Senior CRA

Job Description

• Recognize, exemplify and adhere to ICON's values which center around our commitment to People Clients and Performance.
• As a member of staff, the employee I expected to embrace and contribute to our culture of process improvement with a focus on streamlining our processes adding value to our business and meeting client needs
• Ability and willingness to travel at least 60% of the time (international and domestic: fly and drive)
• Expert knowledge of ICON Clinical Research SOPs/WPs, ICH, GCP and appropriate regulations
• Expert knowledgeable of ICON systems
• Maintain timelines. Ensure accuracy and completeness of data entered into ICON systems.
• Recruitment of investigators
• Independent and proactive co-ordination of all the necessary activities required to set up and monitor a study, including the following:

o   Identify investigators.

o   Help, when requested, in preparation of regulatory submissions.

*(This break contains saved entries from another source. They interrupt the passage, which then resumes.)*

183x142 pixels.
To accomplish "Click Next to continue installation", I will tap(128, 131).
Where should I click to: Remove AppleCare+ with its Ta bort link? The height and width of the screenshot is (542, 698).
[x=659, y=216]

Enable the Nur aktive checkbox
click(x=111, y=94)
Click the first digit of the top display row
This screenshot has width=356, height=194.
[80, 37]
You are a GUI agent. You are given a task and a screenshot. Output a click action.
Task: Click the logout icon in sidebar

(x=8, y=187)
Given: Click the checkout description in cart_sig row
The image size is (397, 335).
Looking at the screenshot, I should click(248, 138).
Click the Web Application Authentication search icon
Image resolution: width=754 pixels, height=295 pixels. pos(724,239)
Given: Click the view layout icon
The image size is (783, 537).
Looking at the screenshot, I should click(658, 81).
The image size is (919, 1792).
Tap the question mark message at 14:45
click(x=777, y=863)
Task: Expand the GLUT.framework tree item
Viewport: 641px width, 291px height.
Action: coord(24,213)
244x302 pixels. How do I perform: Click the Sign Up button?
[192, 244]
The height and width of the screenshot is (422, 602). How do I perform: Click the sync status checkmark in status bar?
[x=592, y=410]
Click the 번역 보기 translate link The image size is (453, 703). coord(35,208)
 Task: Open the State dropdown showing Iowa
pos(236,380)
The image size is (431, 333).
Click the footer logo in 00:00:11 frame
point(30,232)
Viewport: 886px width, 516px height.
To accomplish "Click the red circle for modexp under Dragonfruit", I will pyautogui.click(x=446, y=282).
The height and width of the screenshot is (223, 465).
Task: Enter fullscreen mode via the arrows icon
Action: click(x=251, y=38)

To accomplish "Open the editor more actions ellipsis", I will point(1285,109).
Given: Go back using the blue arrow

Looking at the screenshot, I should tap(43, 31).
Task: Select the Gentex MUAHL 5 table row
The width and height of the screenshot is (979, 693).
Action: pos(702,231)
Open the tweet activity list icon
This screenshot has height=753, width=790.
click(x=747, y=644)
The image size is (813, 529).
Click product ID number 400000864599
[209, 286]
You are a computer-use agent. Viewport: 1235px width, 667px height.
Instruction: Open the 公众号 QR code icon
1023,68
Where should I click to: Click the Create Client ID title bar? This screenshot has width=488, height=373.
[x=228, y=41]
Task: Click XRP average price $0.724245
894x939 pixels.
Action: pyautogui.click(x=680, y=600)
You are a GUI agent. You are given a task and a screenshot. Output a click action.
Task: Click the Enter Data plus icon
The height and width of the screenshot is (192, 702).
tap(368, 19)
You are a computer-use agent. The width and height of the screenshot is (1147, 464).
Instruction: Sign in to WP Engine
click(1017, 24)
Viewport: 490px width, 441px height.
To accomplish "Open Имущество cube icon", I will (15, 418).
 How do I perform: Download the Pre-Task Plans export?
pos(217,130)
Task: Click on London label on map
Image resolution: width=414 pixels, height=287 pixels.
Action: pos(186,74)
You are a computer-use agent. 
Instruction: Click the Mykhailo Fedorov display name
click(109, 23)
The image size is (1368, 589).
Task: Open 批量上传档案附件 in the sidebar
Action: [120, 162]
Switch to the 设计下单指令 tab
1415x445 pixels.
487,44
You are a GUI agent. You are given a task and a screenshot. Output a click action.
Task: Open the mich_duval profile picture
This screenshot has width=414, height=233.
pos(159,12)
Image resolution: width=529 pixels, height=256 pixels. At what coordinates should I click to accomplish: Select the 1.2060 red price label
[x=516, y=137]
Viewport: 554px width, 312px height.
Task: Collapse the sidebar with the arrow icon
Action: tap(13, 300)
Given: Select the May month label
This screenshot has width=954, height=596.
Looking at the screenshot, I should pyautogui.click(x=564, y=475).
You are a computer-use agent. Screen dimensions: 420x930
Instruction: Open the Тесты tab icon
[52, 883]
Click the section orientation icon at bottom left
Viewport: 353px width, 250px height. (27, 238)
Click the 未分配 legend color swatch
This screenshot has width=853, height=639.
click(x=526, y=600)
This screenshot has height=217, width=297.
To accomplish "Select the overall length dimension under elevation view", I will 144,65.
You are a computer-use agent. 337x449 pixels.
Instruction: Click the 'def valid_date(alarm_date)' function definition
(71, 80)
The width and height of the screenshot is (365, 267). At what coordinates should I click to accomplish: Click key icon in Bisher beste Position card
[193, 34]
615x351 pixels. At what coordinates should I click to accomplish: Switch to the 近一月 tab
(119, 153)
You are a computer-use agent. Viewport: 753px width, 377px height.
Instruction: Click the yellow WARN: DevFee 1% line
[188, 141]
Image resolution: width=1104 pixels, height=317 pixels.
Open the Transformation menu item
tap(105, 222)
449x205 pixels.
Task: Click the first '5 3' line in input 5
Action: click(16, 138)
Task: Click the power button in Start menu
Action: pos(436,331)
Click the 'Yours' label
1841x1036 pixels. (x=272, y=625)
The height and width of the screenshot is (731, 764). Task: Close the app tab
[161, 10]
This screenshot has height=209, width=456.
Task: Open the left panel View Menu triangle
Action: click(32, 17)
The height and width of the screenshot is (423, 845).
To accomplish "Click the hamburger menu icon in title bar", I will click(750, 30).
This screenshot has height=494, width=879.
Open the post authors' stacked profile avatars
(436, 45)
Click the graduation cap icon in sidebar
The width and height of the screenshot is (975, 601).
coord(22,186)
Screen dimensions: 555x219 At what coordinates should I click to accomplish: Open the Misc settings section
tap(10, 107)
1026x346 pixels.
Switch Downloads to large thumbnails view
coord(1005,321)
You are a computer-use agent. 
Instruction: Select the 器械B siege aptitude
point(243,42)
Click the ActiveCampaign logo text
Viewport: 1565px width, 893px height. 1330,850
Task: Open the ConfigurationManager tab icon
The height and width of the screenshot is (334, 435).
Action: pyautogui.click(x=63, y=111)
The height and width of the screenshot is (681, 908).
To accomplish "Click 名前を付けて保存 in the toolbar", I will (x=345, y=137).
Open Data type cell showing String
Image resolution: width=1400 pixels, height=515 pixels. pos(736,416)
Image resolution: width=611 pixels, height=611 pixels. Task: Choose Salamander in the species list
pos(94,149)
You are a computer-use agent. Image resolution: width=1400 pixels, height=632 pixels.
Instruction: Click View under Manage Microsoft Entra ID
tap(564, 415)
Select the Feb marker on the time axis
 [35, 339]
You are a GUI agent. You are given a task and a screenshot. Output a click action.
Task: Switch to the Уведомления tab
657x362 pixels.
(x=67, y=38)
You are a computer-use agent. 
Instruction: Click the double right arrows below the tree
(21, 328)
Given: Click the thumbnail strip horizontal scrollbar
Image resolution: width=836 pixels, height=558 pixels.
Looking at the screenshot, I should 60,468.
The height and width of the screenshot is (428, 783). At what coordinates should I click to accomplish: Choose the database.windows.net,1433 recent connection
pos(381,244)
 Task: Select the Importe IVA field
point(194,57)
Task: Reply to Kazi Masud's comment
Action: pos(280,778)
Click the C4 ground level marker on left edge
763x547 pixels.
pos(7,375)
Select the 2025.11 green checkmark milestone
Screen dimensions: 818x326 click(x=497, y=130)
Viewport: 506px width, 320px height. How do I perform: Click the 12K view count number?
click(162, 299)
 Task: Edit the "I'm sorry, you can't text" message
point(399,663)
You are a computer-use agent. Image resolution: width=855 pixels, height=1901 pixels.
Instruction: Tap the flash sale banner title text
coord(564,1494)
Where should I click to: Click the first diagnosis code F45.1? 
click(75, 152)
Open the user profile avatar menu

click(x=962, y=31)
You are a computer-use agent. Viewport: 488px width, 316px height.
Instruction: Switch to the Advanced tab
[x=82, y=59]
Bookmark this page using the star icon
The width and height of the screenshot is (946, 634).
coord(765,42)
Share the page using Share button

o   Design patient information sheets and consent forms.

o   Coordinate documents translation, verification and back translations where required.

o   Ensure timely submission of protocol/consent documents/safety reports for ethics/IRB approval according to local requirements

o   Pre Study/placement and initiation visits

o   Conduct regular monitoring visits in accordance with the ICON site monitoring SOP/Sponsor site monitoring SOP, as appropriate Maintain all files and documentation pertaining to studies.

o   Motivate investigators in order to achieve recruitment targets.

o   Complete accurate study status reports.

o   Ensure the correct storage of drugs and the diligent account of all drugs in accordance with SOPs.

o   Keep the project manager or designees regularly informed.

o   Process case record forms to the required quality standards and timelines. Deal with sponsor generated queries in a timely manner.

o   Ensure the satisfactory close-out of investigator sites.

o   Participate, if requested, in the preparation of and review of study documentation, e.g. draft protocols, draft CRFs, monitoring guidelines and elements of final report.

o   Ensure correct archiving of files on completion of a study.

o   Maintain patient and sponsor confidentiality.

o   Assume additional responsibilities as directed by Project Manager (PM)

o   Responsible for the conduct/management of any aspect(s) of a project, when requested and authorized by a Project Manager.

o   Act in a Lead role on a study, assuming additional responsibilities as detailed/documented by the Project Manager, if appropriate.

o   Coordinate and/or participate in feasibility studies for new proposals, as required.

o   Investigational Products (IPs) stored and managed by the site: •

§  Ensure storage conditions and acceptable supplies are provided

§  Ensure IPs are supplied only to eligible patients

§  Ensure IP receipt, use and return are controlled and documented

§  Ensure disposition of unused IP comply with regulatory requirement and are in accordance with the sponsor

Skills, Experience, and Education

• Experience should include monitoring skills. Experience should be a minimum of 3 years of active independent field monitoring and site management experience.
• Ability to review and evaluate clinical data arising from aptitude and have the required level of experience in clinical research.
• Must be able to travel 65%-75% per month
• Bachelors degree, or local equivalent, in medicine, science, or related discipline.